In the context of Corporate Performance Management (CPM) Software, supporting straight-line depreciation for capital asset planning allows for a standard allocation of the cost of assets over their useful life.
Scenario: A mid-market manufacturing company that has numerous capital assets invested heavily in machinery for production. They need to allocate the cost of these assets over their useful life for budgeting and financial planning.
Solution: The company uses CPM software that supports straight-line depreciation. The initial cost of each machine, its useful life, and salvage value are entered into the system, and the software automatically calculates the annual depreciation expense for each asset and incorporates it into the financial planning framework. This simplifies the budgeting process and ensures accurate financial forecasting.

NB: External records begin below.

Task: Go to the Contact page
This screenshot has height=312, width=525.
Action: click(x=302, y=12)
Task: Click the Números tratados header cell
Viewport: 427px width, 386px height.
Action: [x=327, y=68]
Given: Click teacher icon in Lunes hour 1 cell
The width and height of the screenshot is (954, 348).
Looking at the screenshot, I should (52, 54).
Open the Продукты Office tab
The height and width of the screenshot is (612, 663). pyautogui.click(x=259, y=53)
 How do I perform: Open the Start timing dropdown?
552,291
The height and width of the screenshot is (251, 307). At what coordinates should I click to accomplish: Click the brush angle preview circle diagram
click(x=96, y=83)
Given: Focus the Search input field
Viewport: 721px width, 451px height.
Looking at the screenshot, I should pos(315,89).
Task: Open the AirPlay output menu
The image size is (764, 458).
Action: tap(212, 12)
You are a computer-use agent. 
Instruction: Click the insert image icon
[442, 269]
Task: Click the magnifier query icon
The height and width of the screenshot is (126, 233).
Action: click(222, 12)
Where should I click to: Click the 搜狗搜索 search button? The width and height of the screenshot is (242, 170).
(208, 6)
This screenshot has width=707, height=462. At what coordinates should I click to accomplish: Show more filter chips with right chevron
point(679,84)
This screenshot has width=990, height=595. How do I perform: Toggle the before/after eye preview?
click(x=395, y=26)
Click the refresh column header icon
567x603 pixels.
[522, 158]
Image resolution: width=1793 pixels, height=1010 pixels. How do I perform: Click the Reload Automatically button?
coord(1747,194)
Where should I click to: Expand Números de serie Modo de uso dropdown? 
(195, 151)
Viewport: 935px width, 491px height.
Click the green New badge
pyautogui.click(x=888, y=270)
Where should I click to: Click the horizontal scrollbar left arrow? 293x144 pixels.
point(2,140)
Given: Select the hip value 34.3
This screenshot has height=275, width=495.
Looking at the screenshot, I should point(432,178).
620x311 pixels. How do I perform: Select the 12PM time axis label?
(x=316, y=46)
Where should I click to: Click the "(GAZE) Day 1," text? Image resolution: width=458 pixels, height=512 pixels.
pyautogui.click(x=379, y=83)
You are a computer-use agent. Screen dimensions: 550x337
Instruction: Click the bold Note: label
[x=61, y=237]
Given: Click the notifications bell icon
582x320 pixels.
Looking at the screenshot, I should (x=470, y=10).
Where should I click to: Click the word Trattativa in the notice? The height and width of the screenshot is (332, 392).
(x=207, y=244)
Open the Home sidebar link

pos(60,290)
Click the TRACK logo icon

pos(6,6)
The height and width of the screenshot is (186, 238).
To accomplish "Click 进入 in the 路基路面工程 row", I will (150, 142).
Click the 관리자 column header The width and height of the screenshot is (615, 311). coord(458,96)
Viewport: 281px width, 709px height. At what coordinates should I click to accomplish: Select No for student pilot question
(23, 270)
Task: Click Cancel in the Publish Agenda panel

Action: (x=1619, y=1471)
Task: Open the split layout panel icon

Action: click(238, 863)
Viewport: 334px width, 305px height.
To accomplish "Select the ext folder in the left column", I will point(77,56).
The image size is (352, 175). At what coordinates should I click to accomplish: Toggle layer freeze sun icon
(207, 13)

This method is about as straightforward as it gets. Just about all products that include a Capital Asset Planning functionality will have this as a selectable dropdown when adding an asset, either owned or forecasted.
For Example:
Using the formula for straight-line depreciation:
Annual Depreciation Expense = (Cost of the Asset - Residual Value) / Useful Life of the Asset
The calculation is as follows:
Annual Depreciation Expense = (10,000 -2,000) / 5 = $1,600
Therefore, the annual depreciation expense for the asset would be $1,600. This amount would be expensed each year over the asset's useful life of 5 years, reducing its book value until it reaches the residual value of $2,000 at the end of the fifth year.
If the CPM tool can product this simple outcome out of the box, you're all set.